---------- GIVEN DATA ----------

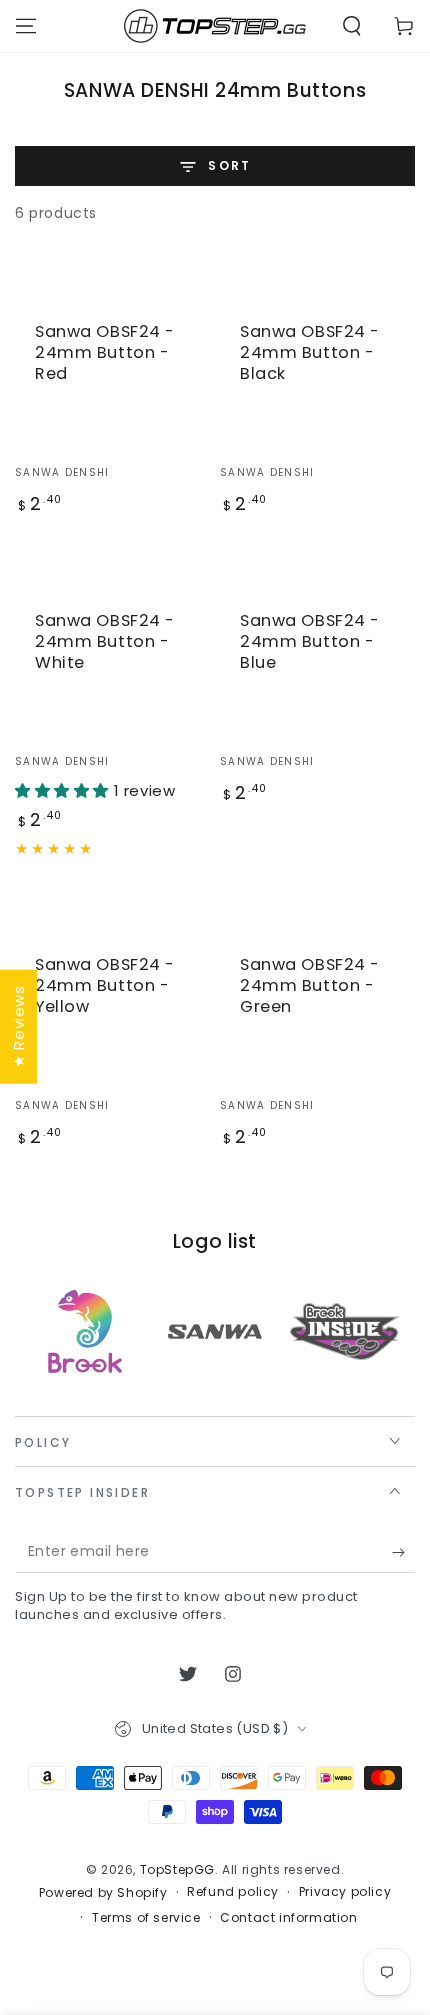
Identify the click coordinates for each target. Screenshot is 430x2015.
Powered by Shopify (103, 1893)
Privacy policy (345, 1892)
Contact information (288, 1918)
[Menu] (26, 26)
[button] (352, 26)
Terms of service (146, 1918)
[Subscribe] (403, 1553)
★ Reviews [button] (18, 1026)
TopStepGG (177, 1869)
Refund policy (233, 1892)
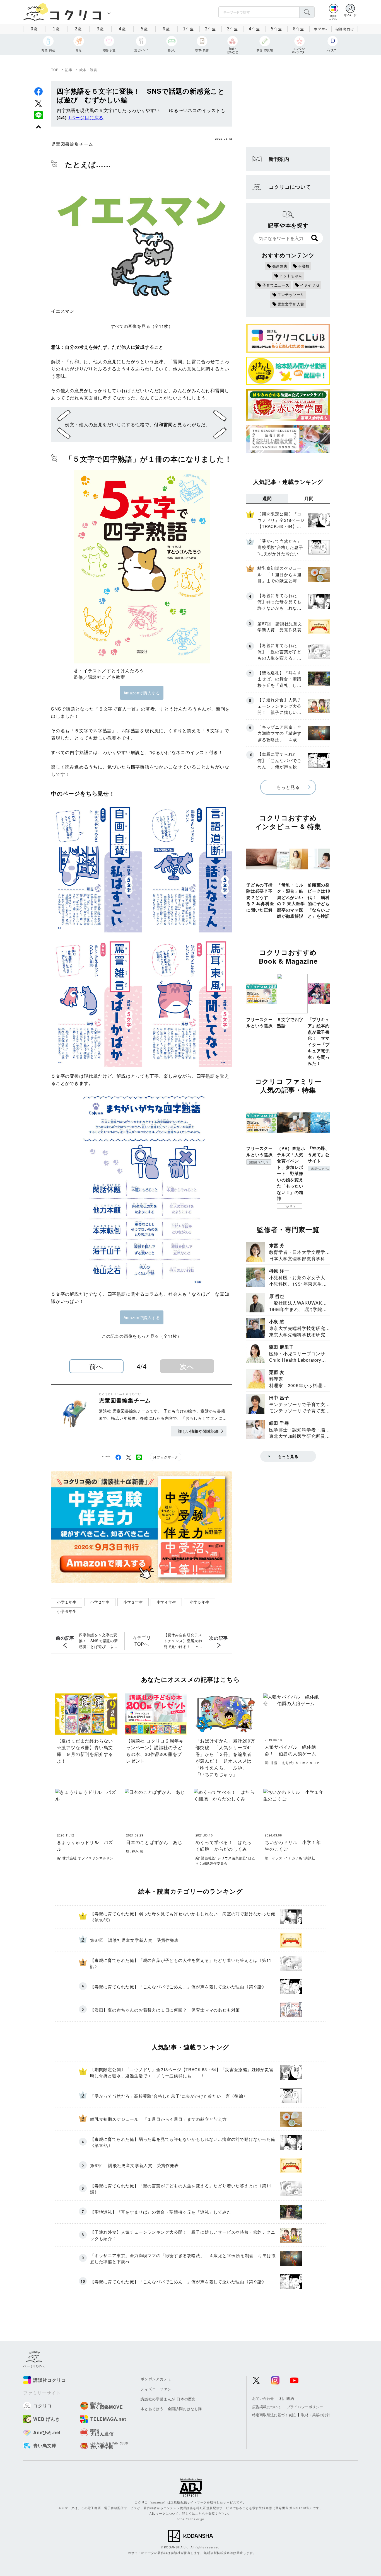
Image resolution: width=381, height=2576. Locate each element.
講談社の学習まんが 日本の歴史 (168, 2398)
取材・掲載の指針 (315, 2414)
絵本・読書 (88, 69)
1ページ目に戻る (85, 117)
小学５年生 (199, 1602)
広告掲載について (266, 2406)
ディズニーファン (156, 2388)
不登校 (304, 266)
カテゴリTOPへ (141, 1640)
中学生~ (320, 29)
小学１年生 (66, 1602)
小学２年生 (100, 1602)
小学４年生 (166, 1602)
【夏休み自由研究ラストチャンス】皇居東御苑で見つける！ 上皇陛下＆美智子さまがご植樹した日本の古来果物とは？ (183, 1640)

----------
---------- GIVEN DATA ----------

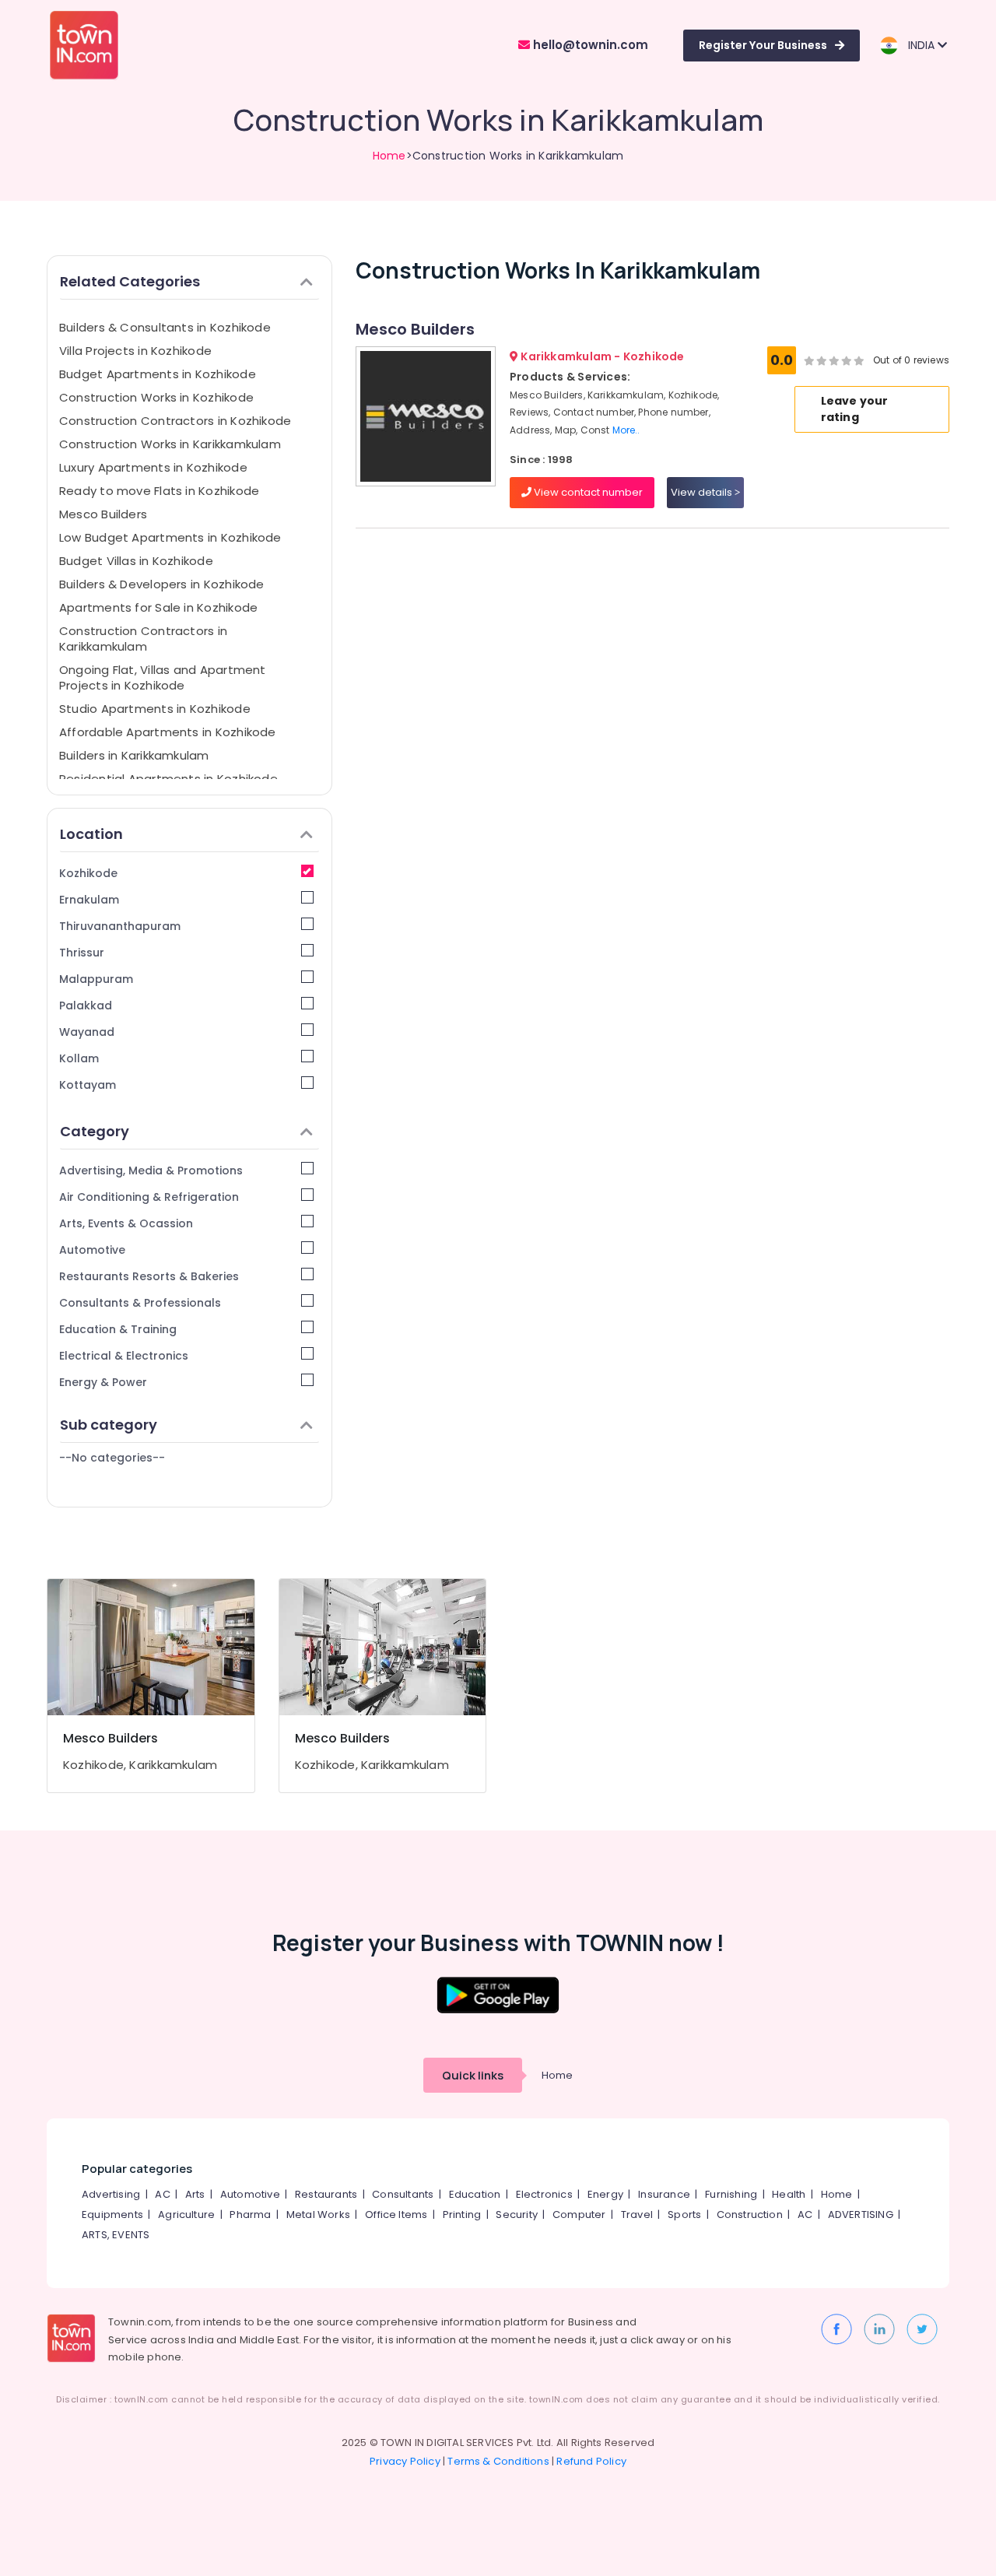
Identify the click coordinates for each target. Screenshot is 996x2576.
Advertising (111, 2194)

----------

▶ PROBLEM
Among the entries above, find the line with "ディズニーファン (156, 2388)" and the line with "上皇陛下＆美智子さまがご植樹した日本の古来果物とは？ (183, 1640)"; give again exactly these two lines and all lines between them.

▶ WRITTEN ANSWER
ディズニーファン (156, 2388)
不登校 (304, 266)
カテゴリTOPへ (141, 1640)
中学生~ (320, 29)
小学１年生 (66, 1602)
小学２年生 (100, 1602)
小学４年生 (166, 1602)
【夏休み自由研究ラストチャンス】皇居東御苑で見つける！ 上皇陛下＆美智子さまがご植樹した日本の古来果物とは？ (183, 1640)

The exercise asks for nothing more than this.